Are adults who approve of harsh punishments often victims of 'Stockholm Syndrome'?

I know Stockholm Syndrome is used with hostages and their captors but I think that the tactics used are very similar to children/young adults who experience a high degree of emotional and physical distress from authority figures.

This is probably going to be a controversial discussion but hopefully we can keep our heads calm.

When it comes to adults who experienced corporal punishment and/or ‘tough love’ tactics it seems that a sizeable majority (don’t really have any ideas about the numbers), express very strong opinions of approval; ‘I hated it as a child but I love my parents/teachers/authority figures now for it’, ‘It isn’t abuse, its just discipline. Every kid needs it.’

Now I don’t doubt that some physical forms of child rearing may be effective in circumstances, however where is the line drawn? People who experience sexual abuse and domestic violence (mainly adult women) from trusted individuals report justifying their actions with feelings of guilt and sympathy for their victims. 'If I behaved better he/she wouldn’t have to resort to molesting me ‘Everyone goes through problems. I just need to get over it, it’s not that bad.’

Even going back to my days in secondary school, I remember a few teachers in my school who were quite aggressive and strict (in the noughties not the old day of the 50s) that two students killed themselves and left a note saying that they couldn’t deal with the pressure. A lot of students were shocked but after graduation quite a number just brushed it off as mental problems as opposed to the kids being in stressful environments. According to one kid, ‘Sometimes teachers just need to do what they need to, even if it causes some people to kill themselves.’

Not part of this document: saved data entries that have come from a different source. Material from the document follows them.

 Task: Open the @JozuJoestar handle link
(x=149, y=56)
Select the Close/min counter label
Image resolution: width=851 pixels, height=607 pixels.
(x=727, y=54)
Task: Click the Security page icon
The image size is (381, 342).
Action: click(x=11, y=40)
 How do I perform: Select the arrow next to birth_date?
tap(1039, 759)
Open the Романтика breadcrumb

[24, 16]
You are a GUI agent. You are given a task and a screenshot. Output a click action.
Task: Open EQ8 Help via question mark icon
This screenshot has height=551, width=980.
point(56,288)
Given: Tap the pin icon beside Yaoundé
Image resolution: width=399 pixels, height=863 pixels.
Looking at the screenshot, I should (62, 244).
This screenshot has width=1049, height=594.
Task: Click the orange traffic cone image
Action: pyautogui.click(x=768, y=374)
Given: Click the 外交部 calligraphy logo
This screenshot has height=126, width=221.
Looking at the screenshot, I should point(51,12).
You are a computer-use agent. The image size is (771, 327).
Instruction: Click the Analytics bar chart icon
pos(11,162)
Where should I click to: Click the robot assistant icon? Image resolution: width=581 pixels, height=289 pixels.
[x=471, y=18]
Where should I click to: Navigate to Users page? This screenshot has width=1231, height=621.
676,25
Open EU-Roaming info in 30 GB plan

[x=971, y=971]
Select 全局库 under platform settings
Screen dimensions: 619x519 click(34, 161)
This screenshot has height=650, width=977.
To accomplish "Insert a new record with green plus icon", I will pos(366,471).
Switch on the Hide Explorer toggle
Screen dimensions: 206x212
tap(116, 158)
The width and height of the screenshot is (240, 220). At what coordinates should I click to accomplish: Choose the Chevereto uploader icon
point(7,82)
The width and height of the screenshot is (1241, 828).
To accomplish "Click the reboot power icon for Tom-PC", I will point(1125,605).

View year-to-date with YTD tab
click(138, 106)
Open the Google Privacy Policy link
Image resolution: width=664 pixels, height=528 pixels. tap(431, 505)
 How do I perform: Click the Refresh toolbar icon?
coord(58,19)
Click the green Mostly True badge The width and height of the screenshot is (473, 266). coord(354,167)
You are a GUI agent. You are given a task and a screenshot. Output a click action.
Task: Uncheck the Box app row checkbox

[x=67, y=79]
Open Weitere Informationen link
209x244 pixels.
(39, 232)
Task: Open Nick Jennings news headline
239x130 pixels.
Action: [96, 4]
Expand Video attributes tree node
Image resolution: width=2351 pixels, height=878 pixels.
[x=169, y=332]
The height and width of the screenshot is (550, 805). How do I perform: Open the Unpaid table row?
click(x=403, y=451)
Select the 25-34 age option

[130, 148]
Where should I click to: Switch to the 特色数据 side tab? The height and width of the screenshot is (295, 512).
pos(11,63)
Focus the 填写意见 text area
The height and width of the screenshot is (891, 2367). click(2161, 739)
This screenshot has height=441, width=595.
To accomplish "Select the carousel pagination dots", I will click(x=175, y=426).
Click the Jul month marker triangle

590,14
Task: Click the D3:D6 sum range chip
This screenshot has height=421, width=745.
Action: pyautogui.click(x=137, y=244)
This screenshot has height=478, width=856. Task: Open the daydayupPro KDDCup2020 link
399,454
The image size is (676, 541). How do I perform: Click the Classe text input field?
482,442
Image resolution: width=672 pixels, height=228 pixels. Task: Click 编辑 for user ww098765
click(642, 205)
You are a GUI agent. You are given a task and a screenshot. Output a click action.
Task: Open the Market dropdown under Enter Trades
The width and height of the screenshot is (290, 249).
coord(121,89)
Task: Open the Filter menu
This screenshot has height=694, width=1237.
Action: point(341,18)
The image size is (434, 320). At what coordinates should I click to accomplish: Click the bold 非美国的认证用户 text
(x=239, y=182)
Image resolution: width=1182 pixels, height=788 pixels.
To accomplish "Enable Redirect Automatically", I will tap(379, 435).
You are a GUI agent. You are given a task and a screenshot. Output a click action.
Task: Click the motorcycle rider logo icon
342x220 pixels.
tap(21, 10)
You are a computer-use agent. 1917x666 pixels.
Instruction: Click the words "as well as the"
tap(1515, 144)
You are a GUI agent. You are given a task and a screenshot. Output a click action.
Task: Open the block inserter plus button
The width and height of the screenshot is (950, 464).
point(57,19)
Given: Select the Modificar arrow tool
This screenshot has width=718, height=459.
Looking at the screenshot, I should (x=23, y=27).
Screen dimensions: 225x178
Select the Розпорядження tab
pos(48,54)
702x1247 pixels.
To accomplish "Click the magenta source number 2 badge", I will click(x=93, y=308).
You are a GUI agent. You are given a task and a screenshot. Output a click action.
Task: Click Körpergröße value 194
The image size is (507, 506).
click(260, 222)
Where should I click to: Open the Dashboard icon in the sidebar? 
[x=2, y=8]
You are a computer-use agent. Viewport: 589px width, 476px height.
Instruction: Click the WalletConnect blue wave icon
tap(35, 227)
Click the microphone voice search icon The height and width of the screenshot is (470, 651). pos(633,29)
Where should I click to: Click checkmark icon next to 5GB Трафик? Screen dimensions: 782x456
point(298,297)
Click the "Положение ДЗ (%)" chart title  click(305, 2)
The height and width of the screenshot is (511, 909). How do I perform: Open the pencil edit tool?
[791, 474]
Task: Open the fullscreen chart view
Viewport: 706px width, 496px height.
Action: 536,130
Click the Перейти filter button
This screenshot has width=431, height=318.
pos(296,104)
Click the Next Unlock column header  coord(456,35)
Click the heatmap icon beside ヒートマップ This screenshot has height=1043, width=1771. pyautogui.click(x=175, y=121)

Of course some think its ridiculous to make comparisons between sexual abuse and beating a child but is it really? I’ve found when discussing with some people who have experience with that their is some reluctance to admit that it may have been a bad thing (especially with the latter.) Do you think there’s a reasonable comparison to be made?

Nah: a lot of them are just miserable old brutes.

Without a doubt, some spanking advocates have been Stockholmed, as the OP postulates.

That being said, some spanking opponents (not the OP, but others) frequently use a roundabout moving-the-goalposts fallacy:
“Spanking is bad. Just look at all the people who were spanked, and now oppose it today.”
“But I was spanked as a kid, and I think I was better because of it.”
“That just means you’re brainwashed, and PROVES my point that spanking is bad!”*

Is Stockholm syndrome a bad thing in a family? This morning I put clothes on a toddler and drove him to school. Do we now have a shared bond developed due to my abuse.

I think there are a number of different things that are going on here.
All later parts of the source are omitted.